The comment was tongue-in-cheek, but pointed to the rapid evolution of what is considered taboo in Thailand. It also acknowledged that making such a public declaration about the outsized role of the monarchy can very well wind up in prison time, even as this kind of speech is now on full display in the youth protests.
When Panusaya took the stage to talk about the 10-point reform, Twitter was flooded with messages about the mobilisation of public buses by police blocking the demonstration area. Some tweeted references to the Thammasat Massacre in which students were shot before getting dragged into public buses. Perhaps the protests were going too far, the Twitter crowds wondered. It couldn’t end well – political street demonstrations throughout Thai history have often ended in violent clashes after all. But the surprises didn’t end there.
The plaque was installed at 7am on Sunday with a satirical prayer ceremony, a small but symbolic move. Then demonstrators sang the national anthem at the usual 8am while holding the three-finger protest salute sign, now impossible to miss at Thai political demonstrations. The protest leaders got on the truck, ready to head to the Privy Council’s office – a change in plans from the earlier announcement of targeting the Government House building.
Their path was blocked by lines of police, plastic and concrete barricades, public buses, and even barbed wire at the final destination. The journey seemed to be heading for a stifled anti-climax.
Instead of continuing on, Panusaya left the truck, walked through the crowd of reporters and protestors, and met with the police chief on foot. As members of the media looked on, the two parties announced the message would be passed along to officials. Panusaya said they looked forward to a response, and announced that the rally had ended. It was 9am.
The protest charted its own course, departing from the plan that leaders had spelled out beforehand.
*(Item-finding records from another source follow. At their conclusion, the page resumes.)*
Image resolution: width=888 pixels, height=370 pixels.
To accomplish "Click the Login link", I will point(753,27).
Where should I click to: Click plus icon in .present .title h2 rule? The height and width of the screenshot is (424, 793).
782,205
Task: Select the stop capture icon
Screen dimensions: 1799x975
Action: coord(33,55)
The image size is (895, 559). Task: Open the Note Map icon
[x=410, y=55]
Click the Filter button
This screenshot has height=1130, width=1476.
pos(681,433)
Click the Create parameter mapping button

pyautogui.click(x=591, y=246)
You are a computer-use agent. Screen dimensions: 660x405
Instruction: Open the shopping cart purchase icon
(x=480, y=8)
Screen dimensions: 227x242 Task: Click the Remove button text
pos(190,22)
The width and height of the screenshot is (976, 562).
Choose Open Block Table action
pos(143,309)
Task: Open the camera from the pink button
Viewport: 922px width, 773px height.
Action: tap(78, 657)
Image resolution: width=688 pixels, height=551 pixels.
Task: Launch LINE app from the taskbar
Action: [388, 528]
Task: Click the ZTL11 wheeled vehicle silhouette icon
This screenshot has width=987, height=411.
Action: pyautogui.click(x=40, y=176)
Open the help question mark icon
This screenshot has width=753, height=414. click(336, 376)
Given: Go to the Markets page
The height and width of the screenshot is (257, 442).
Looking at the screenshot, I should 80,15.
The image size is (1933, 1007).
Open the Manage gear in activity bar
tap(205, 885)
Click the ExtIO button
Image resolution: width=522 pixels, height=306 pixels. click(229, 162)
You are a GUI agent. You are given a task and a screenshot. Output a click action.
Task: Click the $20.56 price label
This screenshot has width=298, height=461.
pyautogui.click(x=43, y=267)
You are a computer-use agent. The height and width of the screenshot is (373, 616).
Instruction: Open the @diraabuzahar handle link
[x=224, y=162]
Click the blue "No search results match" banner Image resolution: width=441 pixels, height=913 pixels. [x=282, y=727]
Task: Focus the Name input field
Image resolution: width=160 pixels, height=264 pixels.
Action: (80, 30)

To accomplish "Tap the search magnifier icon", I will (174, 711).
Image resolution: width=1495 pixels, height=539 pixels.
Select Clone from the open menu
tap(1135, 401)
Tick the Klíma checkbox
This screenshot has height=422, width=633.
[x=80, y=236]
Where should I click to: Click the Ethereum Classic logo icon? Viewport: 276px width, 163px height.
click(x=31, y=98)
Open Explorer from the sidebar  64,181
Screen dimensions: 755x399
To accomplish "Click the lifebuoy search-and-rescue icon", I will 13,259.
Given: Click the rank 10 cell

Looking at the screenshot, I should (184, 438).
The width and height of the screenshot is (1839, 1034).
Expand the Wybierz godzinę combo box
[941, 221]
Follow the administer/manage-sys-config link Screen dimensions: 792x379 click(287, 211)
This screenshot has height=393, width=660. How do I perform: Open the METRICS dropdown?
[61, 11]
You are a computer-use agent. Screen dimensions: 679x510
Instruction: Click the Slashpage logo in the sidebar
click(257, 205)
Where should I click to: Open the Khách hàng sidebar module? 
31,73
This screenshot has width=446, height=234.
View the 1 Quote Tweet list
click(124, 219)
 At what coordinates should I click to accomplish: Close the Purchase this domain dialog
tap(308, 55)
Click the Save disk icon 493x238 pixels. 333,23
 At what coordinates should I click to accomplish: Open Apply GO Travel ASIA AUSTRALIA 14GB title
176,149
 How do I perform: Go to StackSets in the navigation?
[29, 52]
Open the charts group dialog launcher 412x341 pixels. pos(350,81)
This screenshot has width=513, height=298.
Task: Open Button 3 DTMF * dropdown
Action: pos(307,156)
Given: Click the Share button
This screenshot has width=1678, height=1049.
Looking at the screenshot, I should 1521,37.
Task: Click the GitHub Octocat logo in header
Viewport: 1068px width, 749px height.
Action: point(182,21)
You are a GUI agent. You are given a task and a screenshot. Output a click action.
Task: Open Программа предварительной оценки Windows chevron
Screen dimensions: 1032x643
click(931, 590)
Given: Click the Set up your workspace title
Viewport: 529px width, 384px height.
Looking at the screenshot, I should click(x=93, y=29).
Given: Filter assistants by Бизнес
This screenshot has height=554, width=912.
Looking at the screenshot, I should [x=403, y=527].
The unexpected nature of the events themselves, in conjunction with the increasingly frank and normalised tone of the criticism lodged against the monarchy, made the protest stand out in a summer of already bold and heightened political activity.
For an event of its size, the weekend action was also set apart for the total absence of any violent clashes that would give opportunities for the police or military to intervene.
The protest once again raised the ceiling and showed how the ongoing movement could play out with this new generation of plugged-in Thais – dynamic, crowd-sourced and irreverent of the taboos that bound generations before them.
By this morning, the new plaque had met the same fate as its predecessor, already having been stolen or removed by officials, with only pot-marked, barely-dried concrete left behind where it had been violently gouged out.
The now-cliche description of us living in unprecedented times, the world’s catchphrase of 2020, would once again seem to be an accurate description for this current moment in Thailand.